Aug 27, 2007
Dylan and I spent five days and four nights treking through the grand tetons in wyoming. Wow. I never knew what beauty lay beyond vast peaks; what is waiting to be discovered by those willing to cross into the wild. I saw amazing glaciers, glacier lakes, waterfalls. I saw a moose in the distance and encountered a bear that walked within ten feet of me. My back hurt from my pack, my feet ached, the nights were bitterly cold, I got tired of eating granola and nuts - but, oh how it was all worth it! I think this excursion has rejuvinated my spirit. I feel a stirring in the wind - promises of good things to come. I just need to realize that sore feet accompany, and eventually lead to, colored horizons.
Aug 3, 2007
Sometimes I have glimpses of sunlight, streaming through the clouds on waves of promise and hope.
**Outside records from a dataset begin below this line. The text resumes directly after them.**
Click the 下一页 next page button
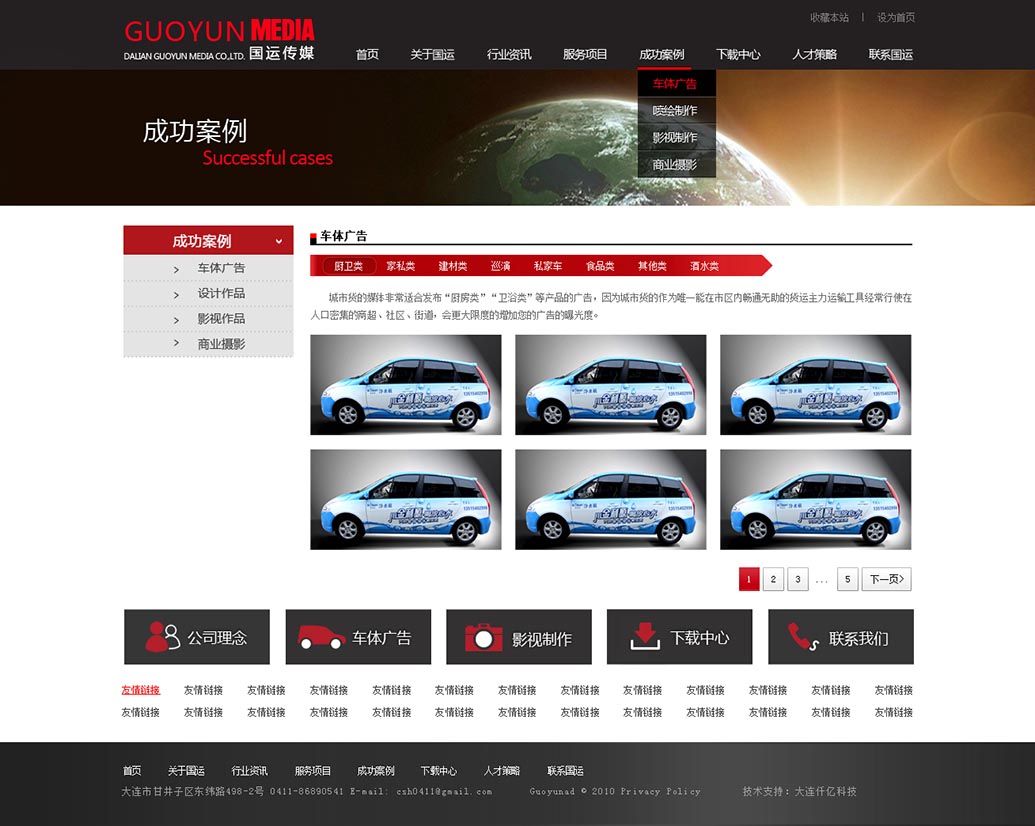Viewport: 1035px width, 826px height. tap(886, 580)
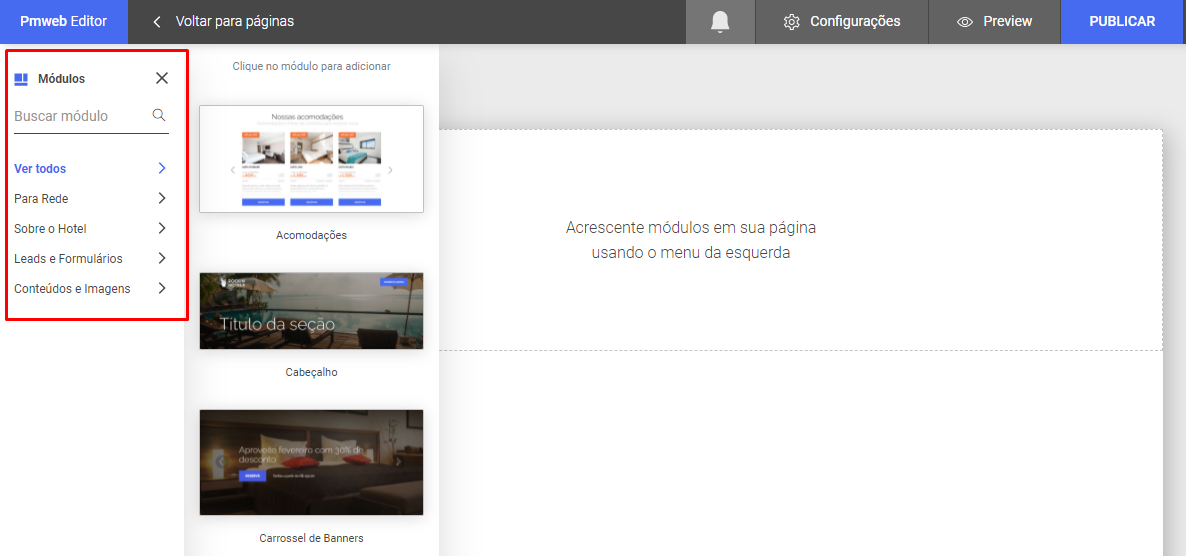Viewport: 1186px width, 556px height.
Task: Click the right carousel arrow in Acomodações thumbnail
Action: pyautogui.click(x=390, y=170)
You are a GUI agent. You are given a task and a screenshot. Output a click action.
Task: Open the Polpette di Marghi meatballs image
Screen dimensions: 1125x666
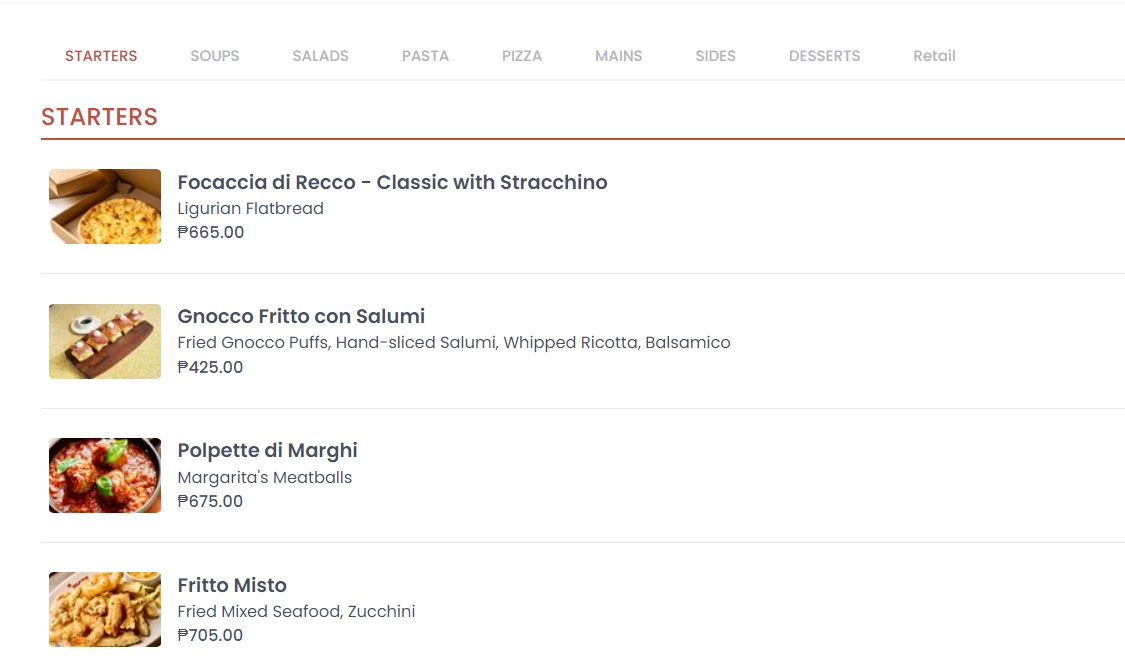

Sometimes I go for a run and the Spirit seems to be rustling the trees, telling me secrets that I will decipher with time and experience. These keep me going. I love what I'm doing, where I am, who I am, who I have. I think I just choose to open myself wide to the world - the pain, joy, surprise, fear, unexpected - because I like the thought of being stripped clean by all of it, even if it hurts. It somehow feels good in the end because I choose to take the storm in my own way - with arms spread in defiance and acceptance of what is coming. Damn it, I am going to stand on the edge of the precipice and stare into it because I'd rather do that then fear going over. Besides, there is never just one thing at the bottom of them.